▸ Short exercise
Rewrite every line of the material below as a two-column Markdown table, with the row number under "No." and the line itself under "Entry". Omit blank lines.

▸ Data to process
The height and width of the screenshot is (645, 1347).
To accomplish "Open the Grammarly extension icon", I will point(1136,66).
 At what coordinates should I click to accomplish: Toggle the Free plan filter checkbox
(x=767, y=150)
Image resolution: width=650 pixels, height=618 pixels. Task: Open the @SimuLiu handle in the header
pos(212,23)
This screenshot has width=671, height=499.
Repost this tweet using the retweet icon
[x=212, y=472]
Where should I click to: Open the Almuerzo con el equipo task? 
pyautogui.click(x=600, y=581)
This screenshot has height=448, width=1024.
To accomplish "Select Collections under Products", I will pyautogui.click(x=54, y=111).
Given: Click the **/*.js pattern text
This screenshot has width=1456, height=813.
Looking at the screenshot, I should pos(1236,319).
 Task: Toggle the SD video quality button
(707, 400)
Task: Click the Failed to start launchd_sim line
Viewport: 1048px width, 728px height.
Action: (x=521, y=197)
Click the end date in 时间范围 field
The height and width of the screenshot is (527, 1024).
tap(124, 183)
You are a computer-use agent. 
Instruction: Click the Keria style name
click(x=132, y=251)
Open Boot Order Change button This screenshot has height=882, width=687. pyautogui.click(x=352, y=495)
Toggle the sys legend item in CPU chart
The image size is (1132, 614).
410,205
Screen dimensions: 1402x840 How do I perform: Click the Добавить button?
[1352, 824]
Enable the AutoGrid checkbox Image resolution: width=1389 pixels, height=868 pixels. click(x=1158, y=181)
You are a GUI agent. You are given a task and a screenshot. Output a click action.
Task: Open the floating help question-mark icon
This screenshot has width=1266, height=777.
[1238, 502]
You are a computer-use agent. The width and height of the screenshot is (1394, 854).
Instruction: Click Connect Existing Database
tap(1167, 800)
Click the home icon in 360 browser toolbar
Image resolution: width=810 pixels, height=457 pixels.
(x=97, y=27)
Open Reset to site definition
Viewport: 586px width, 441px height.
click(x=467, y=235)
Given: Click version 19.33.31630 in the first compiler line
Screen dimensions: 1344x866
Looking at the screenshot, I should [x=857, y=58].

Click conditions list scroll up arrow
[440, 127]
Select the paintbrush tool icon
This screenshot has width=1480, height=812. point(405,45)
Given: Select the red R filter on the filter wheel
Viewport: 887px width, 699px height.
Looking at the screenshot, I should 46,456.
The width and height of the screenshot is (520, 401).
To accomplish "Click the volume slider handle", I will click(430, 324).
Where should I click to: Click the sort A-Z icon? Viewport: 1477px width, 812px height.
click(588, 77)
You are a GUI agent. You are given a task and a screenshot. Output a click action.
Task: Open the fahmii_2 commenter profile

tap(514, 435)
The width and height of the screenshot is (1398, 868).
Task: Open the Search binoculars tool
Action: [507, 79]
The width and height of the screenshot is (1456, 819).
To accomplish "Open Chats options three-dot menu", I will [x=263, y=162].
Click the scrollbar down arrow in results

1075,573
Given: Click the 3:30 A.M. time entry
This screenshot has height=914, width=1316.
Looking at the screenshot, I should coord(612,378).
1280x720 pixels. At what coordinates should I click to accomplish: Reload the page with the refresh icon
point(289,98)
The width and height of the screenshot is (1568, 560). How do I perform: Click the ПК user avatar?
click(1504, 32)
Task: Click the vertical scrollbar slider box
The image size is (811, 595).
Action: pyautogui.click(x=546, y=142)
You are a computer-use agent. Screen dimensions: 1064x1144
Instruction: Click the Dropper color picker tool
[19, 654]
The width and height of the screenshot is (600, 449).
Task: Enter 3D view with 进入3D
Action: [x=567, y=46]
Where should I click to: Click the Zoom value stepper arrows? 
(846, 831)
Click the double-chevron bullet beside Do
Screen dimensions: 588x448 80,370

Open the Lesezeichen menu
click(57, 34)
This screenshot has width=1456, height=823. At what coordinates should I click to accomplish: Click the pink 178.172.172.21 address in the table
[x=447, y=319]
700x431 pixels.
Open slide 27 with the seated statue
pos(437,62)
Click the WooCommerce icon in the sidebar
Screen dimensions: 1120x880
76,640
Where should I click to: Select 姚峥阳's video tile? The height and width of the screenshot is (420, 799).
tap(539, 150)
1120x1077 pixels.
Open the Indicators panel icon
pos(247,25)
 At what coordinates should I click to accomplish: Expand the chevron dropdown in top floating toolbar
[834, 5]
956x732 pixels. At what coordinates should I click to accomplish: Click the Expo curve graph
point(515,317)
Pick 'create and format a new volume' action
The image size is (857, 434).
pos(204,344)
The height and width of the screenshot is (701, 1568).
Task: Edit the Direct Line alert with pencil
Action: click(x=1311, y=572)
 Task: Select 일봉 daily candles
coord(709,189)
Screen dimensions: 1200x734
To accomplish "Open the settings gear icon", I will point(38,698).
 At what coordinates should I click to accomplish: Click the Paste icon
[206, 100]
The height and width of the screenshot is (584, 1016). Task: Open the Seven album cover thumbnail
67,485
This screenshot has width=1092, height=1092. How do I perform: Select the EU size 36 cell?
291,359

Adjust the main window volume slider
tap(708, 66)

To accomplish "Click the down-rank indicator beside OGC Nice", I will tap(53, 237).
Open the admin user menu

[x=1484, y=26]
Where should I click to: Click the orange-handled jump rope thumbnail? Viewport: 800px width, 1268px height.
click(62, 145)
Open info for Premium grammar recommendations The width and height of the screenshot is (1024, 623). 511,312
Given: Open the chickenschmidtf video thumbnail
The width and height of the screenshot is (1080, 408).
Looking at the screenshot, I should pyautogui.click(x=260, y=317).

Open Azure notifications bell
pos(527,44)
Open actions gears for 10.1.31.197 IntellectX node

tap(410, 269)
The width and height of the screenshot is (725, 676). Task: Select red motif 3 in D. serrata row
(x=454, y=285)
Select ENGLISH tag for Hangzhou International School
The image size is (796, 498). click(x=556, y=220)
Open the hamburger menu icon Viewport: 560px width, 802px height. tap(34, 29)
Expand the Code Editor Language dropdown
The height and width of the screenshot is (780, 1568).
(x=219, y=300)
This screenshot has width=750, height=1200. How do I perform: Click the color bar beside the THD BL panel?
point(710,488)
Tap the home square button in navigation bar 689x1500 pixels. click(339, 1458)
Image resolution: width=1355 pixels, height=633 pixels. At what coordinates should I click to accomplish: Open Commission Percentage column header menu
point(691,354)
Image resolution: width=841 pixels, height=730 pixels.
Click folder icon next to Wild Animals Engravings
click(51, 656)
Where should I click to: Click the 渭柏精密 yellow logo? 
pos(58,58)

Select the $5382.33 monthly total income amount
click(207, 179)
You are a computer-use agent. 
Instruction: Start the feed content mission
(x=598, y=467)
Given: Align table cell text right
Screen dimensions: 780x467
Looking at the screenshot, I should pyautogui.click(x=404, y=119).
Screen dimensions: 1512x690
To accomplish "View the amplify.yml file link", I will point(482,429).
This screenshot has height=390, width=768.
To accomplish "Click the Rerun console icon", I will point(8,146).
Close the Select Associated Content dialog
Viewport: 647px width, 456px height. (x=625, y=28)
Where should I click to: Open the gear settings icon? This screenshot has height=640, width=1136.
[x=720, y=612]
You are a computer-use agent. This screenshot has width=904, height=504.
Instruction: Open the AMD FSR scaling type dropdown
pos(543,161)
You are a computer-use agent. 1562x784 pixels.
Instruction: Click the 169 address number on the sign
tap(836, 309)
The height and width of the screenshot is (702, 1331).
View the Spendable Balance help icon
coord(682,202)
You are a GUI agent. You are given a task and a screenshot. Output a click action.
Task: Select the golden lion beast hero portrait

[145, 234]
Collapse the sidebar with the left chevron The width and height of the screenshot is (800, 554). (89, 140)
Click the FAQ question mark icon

▸ Solution for this task
| No. | Entry |
|---|---|
| 1 | The height and width of the screenshot is (645, 1347). |
| 2 | To accomplish "Open the Grammarly extension icon", I will point(1136,66). |
| 3 |  At what coordinates should I click to accomplish: Toggle the Free plan filter checkbox |
| 4 | (x=767, y=150) |
| 5 | Image resolution: width=650 pixels, height=618 pixels. Task: Open the @SimuLiu handle in the header |
| 6 | pos(212,23) |
| 7 | This screenshot has width=671, height=499. |
| 8 | Repost this tweet using the retweet icon |
| 9 | [x=212, y=472] |
| 10 | Where should I click to: Open the Almuerzo con el equipo task?  |
| 11 | pyautogui.click(x=600, y=581) |
| 12 | This screenshot has height=448, width=1024. |
| 13 | To accomplish "Select Collections under Products", I will pyautogui.click(x=54, y=111). |
| 14 | Given: Click the **/*.js pattern text |
| 15 | This screenshot has width=1456, height=813. |
| 16 | Looking at the screenshot, I should pos(1236,319). |
| 17 |  Task: Toggle the SD video quality button |
| 18 | (707, 400) |
| 19 | Task: Click the Failed to start launchd_sim line |
| 20 | Viewport: 1048px width, 728px height. |
| 21 | Action: (x=521, y=197) |
| 22 | Click the end date in 时间范围 field |
| 23 | The height and width of the screenshot is (527, 1024). |
| 24 | tap(124, 183) |
| 25 | You are a computer-use agent.  |
| 26 | Instruction: Click the Keria style name |
| 27 | click(x=132, y=251) |
| 28 | Open Boot Order Change button This screenshot has height=882, width=687. pyautogui.click(x=352, y=495) |
| 29 | Toggle the sys legend item in CPU chart |
| 30 | The image size is (1132, 614). |
| 31 | 410,205 |
| 32 | Screen dimensions: 1402x840 How do I perform: Click the Добавить button? |
| 33 | [1352, 824] |
| 34 | Enable the AutoGrid checkbox Image resolution: width=1389 pixels, height=868 pixels. click(x=1158, y=181) |
| 35 | You are a GUI agent. You are given a task and a screenshot. Output a click action. |
| 36 | Task: Open the floating help question-mark icon |
| 37 | This screenshot has width=1266, height=777. |
| 38 | [1238, 502] |
| 39 | You are a computer-use agent. The width and height of the screenshot is (1394, 854). |
| 40 | Instruction: Click Connect Existing Database |
| 41 | tap(1167, 800) |
| 42 | Click the home icon in 360 browser toolbar |
| 43 | Image resolution: width=810 pixels, height=457 pixels. |
| 44 | (x=97, y=27) |
| 45 | Open Reset to site definition |
| 46 | Viewport: 586px width, 441px height. |
| 47 | click(x=467, y=235) |
| 48 | Given: Click version 19.33.31630 in the first compiler line |
| 49 | Screen dimensions: 1344x866 |
| 50 | Looking at the screenshot, I should [x=857, y=58]. |
| 51 | Click conditions list scroll up arrow |
| 52 | [440, 127] |
| 53 | Select the paintbrush tool icon |
| 54 | This screenshot has width=1480, height=812. point(405,45) |
| 55 | Given: Select the red R filter on the filter wheel |
| 56 | Viewport: 887px width, 699px height. |
| 57 | Looking at the screenshot, I should 46,456. |
| 58 | The width and height of the screenshot is (520, 401). |
| 59 | To accomplish "Click the volume slider handle", I will click(430, 324). |
| 60 | Where should I click to: Click the sort A-Z icon? Viewport: 1477px width, 812px height. |
| 61 | click(588, 77) |
| 62 | You are a GUI agent. You are given a task and a screenshot. Output a click action. |
| 63 | Task: Open the fahmii_2 commenter profile |
| 64 | tap(514, 435) |
| 65 | The width and height of the screenshot is (1398, 868). |
| 66 | Task: Open the Search binoculars tool |
| 67 | Action: [507, 79] |
| 68 | The width and height of the screenshot is (1456, 819). |
| 69 | To accomplish "Open Chats options three-dot menu", I will [x=263, y=162]. |
| 70 | Click the scrollbar down arrow in results |
| 71 | 1075,573 |
| 72 | Given: Click the 3:30 A.M. time entry |
| 73 | This screenshot has height=914, width=1316. |
| 74 | Looking at the screenshot, I should coord(612,378). |
| 75 | 1280x720 pixels. At what coordinates should I click to accomplish: Reload the page with the refresh icon |
| 76 | point(289,98) |
| 77 | The width and height of the screenshot is (1568, 560). How do I perform: Click the ПК user avatar? |
| 78 | click(1504, 32) |
| 79 | Task: Click the vertical scrollbar slider box |
| 80 | The image size is (811, 595). |
| 81 | Action: pyautogui.click(x=546, y=142) |
| 82 | You are a computer-use agent. Screen dimensions: 1064x1144 |
| 83 | Instruction: Click the Dropper color picker tool |
| 84 | [19, 654] |
| 85 | The width and height of the screenshot is (600, 449). |
| 86 | Task: Enter 3D view with 进入3D |
| 87 | Action: [x=567, y=46] |
| 88 | Where should I click to: Click the Zoom value stepper arrows?  |
| 89 | (846, 831) |
| 90 | Click the double-chevron bullet beside Do |
| 91 | Screen dimensions: 588x448 80,370 |
| 92 | Open the Lesezeichen menu |
| 93 | click(57, 34) |
| 94 | This screenshot has width=1456, height=823. At what coordinates should I click to accomplish: Click the pink 178.172.172.21 address in the table |
| 95 | [x=447, y=319] |
| 96 | 700x431 pixels. |
| 97 | Open slide 27 with the seated statue |
| 98 | pos(437,62) |
| 99 | Click the WooCommerce icon in the sidebar |
| 100 | Screen dimensions: 1120x880 |
| 101 | 76,640 |
| 102 | Where should I click to: Select 姚峥阳's video tile? The height and width of the screenshot is (420, 799). |
| 103 | tap(539, 150) |
| 104 | 1120x1077 pixels. |
| 105 | Open the Indicators panel icon |
| 106 | pos(247,25) |
| 107 |  At what coordinates should I click to accomplish: Expand the chevron dropdown in top floating toolbar |
| 108 | [834, 5] |
| 109 | 956x732 pixels. At what coordinates should I click to accomplish: Click the Expo curve graph |
| 110 | point(515,317) |
| 111 | Pick 'create and format a new volume' action |
| 112 | The image size is (857, 434). |
| 113 | pos(204,344) |
| 114 | The height and width of the screenshot is (701, 1568). |
| 115 | Task: Edit the Direct Line alert with pencil |
| 116 | Action: click(x=1311, y=572) |
| 117 |  Task: Select 일봉 daily candles |
| 118 | coord(709,189) |
| 119 | Screen dimensions: 1200x734 |
| 120 | To accomplish "Open the settings gear icon", I will point(38,698). |
| 121 |  At what coordinates should I click to accomplish: Click the Paste icon |
| 122 | [206, 100] |
| 123 | The height and width of the screenshot is (584, 1016). Task: Open the Seven album cover thumbnail |
| 124 | 67,485 |
| 125 | This screenshot has width=1092, height=1092. How do I perform: Select the EU size 36 cell? |
| 126 | 291,359 |
| 127 | Adjust the main window volume slider |
| 128 | tap(708, 66) |
| 129 | To accomplish "Click the down-rank indicator beside OGC Nice", I will tap(53, 237). |
| 130 | Open the admin user menu |
| 131 | [x=1484, y=26] |
| 132 | Where should I click to: Click the orange-handled jump rope thumbnail? Viewport: 800px width, 1268px height. |
| 133 | click(62, 145) |
| 134 | Open info for Premium grammar recommendations The width and height of the screenshot is (1024, 623). 511,312 |
| 135 | Given: Open the chickenschmidtf video thumbnail |
| 136 | The width and height of the screenshot is (1080, 408). |
| 137 | Looking at the screenshot, I should pyautogui.click(x=260, y=317). |
| 138 | Open Azure notifications bell |
| 139 | pos(527,44) |
| 140 | Open actions gears for 10.1.31.197 IntellectX node |
| 141 | tap(410, 269) |
| 142 | The width and height of the screenshot is (725, 676). Task: Select red motif 3 in D. serrata row |
| 143 | (x=454, y=285) |
| 144 | Select ENGLISH tag for Hangzhou International School |
| 145 | The image size is (796, 498). click(x=556, y=220) |
| 146 | Open the hamburger menu icon Viewport: 560px width, 802px height. tap(34, 29) |
| 147 | Expand the Code Editor Language dropdown |
| 148 | The height and width of the screenshot is (780, 1568). |
| 149 | (x=219, y=300) |
| 150 | This screenshot has width=750, height=1200. How do I perform: Click the color bar beside the THD BL panel? |
| 151 | point(710,488) |
| 152 | Tap the home square button in navigation bar 689x1500 pixels. click(339, 1458) |
| 153 | Image resolution: width=1355 pixels, height=633 pixels. At what coordinates should I click to accomplish: Open Commission Percentage column header menu |
| 154 | point(691,354) |
| 155 | Image resolution: width=841 pixels, height=730 pixels. |
| 156 | Click folder icon next to Wild Animals Engravings |
| 157 | click(51, 656) |
| 158 | Where should I click to: Click the 渭柏精密 yellow logo?  |
| 159 | pos(58,58) |
| 160 | Select the $5382.33 monthly total income amount |
| 161 | click(207, 179) |
| 162 | You are a computer-use agent.  |
| 163 | Instruction: Start the feed content mission |
| 164 | (x=598, y=467) |
| 165 | Given: Align table cell text right |
| 166 | Screen dimensions: 780x467 |
| 167 | Looking at the screenshot, I should pyautogui.click(x=404, y=119). |
| 168 | Screen dimensions: 1512x690 |
| 169 | To accomplish "View the amplify.yml file link", I will point(482,429). |
| 170 | This screenshot has height=390, width=768. |
| 171 | To accomplish "Click the Rerun console icon", I will point(8,146). |
| 172 | Close the Select Associated Content dialog |
| 173 | Viewport: 647px width, 456px height. (x=625, y=28) |
| 174 | Where should I click to: Open the gear settings icon? This screenshot has height=640, width=1136. |
| 175 | [x=720, y=612] |
| 176 | You are a computer-use agent. This screenshot has width=904, height=504. |
| 177 | Instruction: Open the AMD FSR scaling type dropdown |
| 178 | pos(543,161) |
| 179 | You are a computer-use agent. 1562x784 pixels. |
| 180 | Instruction: Click the 169 address number on the sign |
| 181 | tap(836, 309) |
| 182 | The height and width of the screenshot is (702, 1331). |
| 183 | View the Spendable Balance help icon |
| 184 | coord(682,202) |
| 185 | You are a GUI agent. You are given a task and a screenshot. Output a click action. |
| 186 | Task: Select the golden lion beast hero portrait |
| 187 | [145, 234] |
| 188 | Collapse the sidebar with the left chevron The width and height of the screenshot is (800, 554). (89, 140) |
| 189 | Click the FAQ question mark icon |